To all my readers, I hope you had a happy and safe Fourth of July and took some time to perfect some American Recipes and cook with friends and family! Though this dish was not made on the Fourth of July, it was yesterday's meal. I had two rather large Artichokes in the fridge and a can of Artichoke Hearts in the cupboard. My plan was to make a Spinach and Artichoke dip however I ate all the Spinach as I had forgotten about the dip! So Now what to do with these things? Make a sauce of course!
For a lot of people including myself Artichokes are scary to work with. There spinney, and they have this hairy choke in the core of the vegetable. Who would have looked at this thing and said "Yes I think I can eat that?" I remember the first time I cooked an Artichoke. It was in the 7th grade Home Economics Class, I was the only one who tried it when the teacher was finished cooking them. At first, you will feel that they are a lot of work but when you get the hang of cooking them it becomes quick and easy! Best of all you do get a wow factor when you use this vegetable at a dinner party. People don't expect it! This recipe serves two however we had leftover sauce.
Ingredients
1/2 lb of pasta (your choice)
6 Sea Scallops (three per person)
1 can of Artichoke Hearts
1/2 package of diced Pancetta
1/4 cup of olive oil plus 1 tablespoon
1/4 cup of cream
1/2 lemon
1 teaspoon of marjoram
1 tablespoon of chopped garlic (use as much as you like)
2 teaspoons of pepper
Special Equipment
Blender
Directions.
1. Begin to cook your pasta as directed on the package. In a pan, drizzle in 1tablespoon of olive oil and add your Pancetta to a cold pan and cook on medium heat until crispy. Once crispy, remove with a slotted spoon and set aside.

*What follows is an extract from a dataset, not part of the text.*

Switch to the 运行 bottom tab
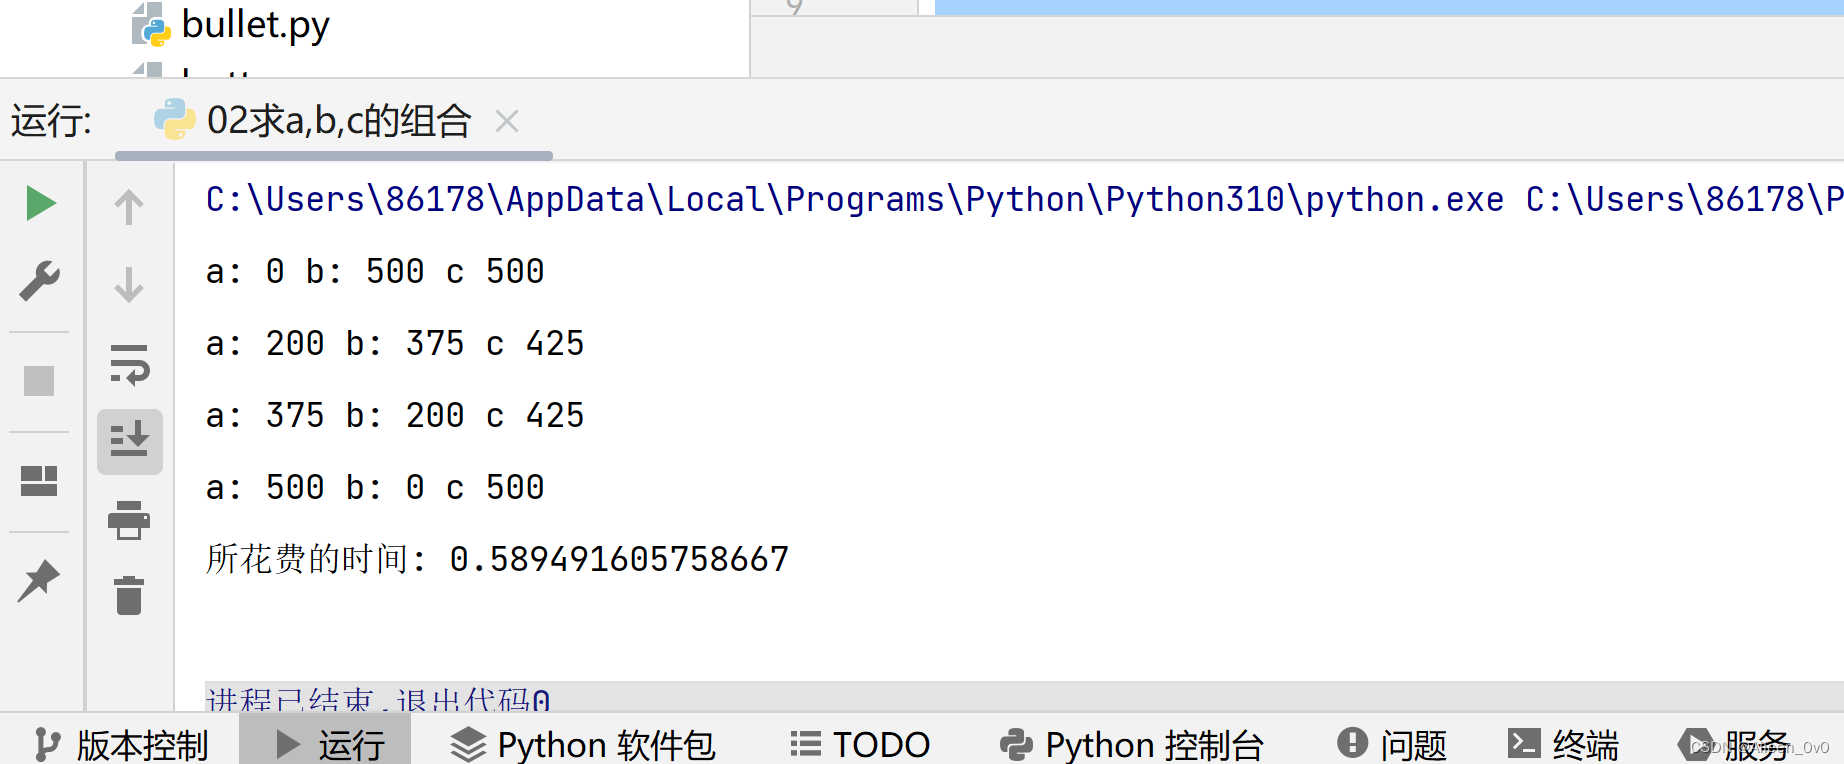The width and height of the screenshot is (1844, 764). tap(328, 745)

2. Leave the Pancetta fat in your pan ,add your garlic to the pan. Ruff chop your Artichoke Hearts and add it to the pan. Add salt, pepper, marjoram and lemon to your Artichoke Hearts. Cook until warm through.

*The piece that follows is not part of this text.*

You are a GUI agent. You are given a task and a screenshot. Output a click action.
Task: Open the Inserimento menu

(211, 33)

3. Take half of your Artichoke Heart mixture and put it in the blender. Blend together the Artichoke Hearts, with your olive oil, and cream. Transfer the cream sauce back to your pan and mix with the rest of the Artichoke Hearts.
*Cooks Note* If your Artichoke Cream becomes two thick, you can either add a few tablespoons of water or cream to the blender.

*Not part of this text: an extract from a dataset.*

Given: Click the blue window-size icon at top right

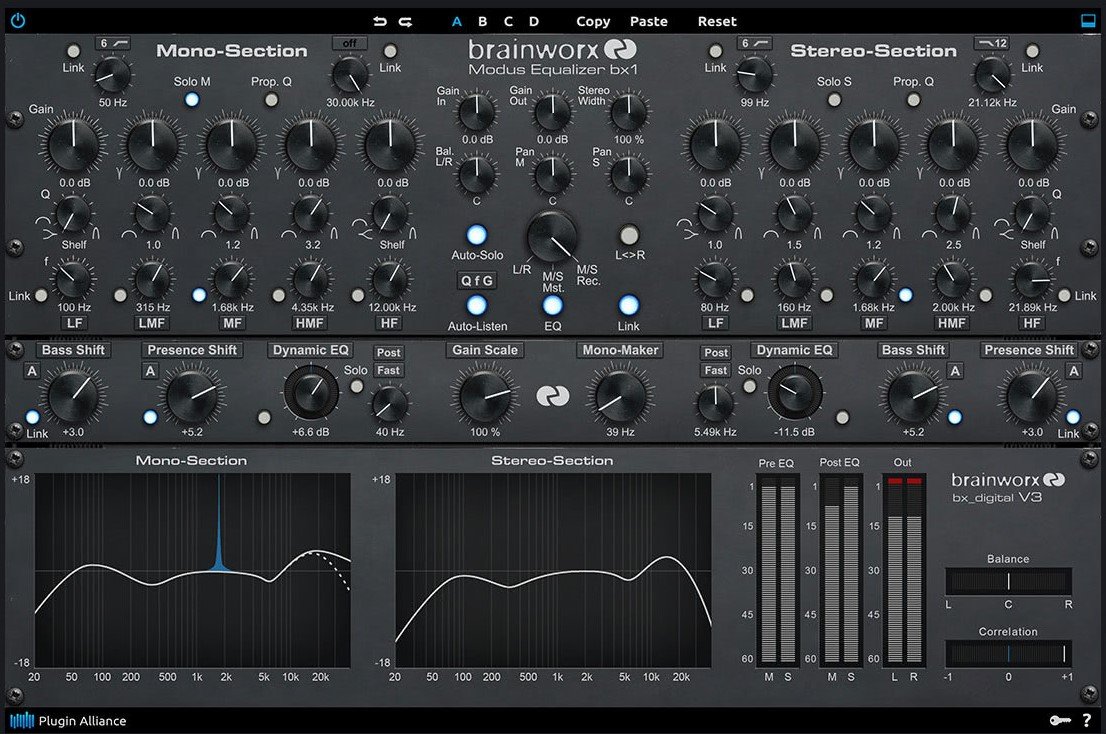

4. Place your Sea Scallops in the sauce and place a lid on the pan. Let the sauce simmer and steam the scallops for about 5-7 minutes.
*Cooks Note* If you Artichoke Cream Sauce is still two thick after you have added it to the pan, take some of your pasta water and add a few tablespoons to the pan before adding your Sea Scallops.
5. Once your pasta is al dente, drain and plate. Take the Artichoke Cream Sauce and pour over the pasta. Add the Panchetta as a garnish.